## Task statement:
State how many lines in the listing below contain the word "card", and write nothing else.

## Given records:
[Start of section]
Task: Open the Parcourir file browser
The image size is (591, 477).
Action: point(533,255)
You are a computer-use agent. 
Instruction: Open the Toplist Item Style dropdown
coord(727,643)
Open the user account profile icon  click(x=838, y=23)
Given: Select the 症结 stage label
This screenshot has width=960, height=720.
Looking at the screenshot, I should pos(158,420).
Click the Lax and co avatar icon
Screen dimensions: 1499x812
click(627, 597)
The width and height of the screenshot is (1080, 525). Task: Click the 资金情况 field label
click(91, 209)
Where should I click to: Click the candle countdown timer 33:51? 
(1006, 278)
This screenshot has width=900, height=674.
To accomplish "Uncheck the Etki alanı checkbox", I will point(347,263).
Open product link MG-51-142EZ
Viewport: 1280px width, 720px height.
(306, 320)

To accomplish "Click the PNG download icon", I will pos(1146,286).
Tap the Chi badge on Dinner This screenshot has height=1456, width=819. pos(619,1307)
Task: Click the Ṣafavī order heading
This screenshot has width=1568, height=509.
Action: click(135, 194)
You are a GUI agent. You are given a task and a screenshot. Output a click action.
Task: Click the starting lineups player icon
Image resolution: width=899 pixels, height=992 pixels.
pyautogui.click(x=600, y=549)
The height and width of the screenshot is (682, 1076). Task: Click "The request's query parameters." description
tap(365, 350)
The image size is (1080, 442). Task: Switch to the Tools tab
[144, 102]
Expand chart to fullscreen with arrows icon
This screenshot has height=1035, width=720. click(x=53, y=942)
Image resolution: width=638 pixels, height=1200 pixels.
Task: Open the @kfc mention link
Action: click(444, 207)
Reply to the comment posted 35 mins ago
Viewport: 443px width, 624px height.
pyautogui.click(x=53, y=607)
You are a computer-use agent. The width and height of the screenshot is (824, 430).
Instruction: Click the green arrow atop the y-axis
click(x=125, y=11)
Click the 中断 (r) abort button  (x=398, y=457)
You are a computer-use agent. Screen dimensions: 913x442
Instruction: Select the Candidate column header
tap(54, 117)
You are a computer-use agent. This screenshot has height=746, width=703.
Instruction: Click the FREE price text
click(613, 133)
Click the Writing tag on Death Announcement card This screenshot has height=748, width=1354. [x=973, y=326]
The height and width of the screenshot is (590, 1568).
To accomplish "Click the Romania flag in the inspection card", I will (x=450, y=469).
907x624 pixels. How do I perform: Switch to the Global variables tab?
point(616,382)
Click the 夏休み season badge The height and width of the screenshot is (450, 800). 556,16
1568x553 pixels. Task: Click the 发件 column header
[End of section]
## Result of the exercise:
2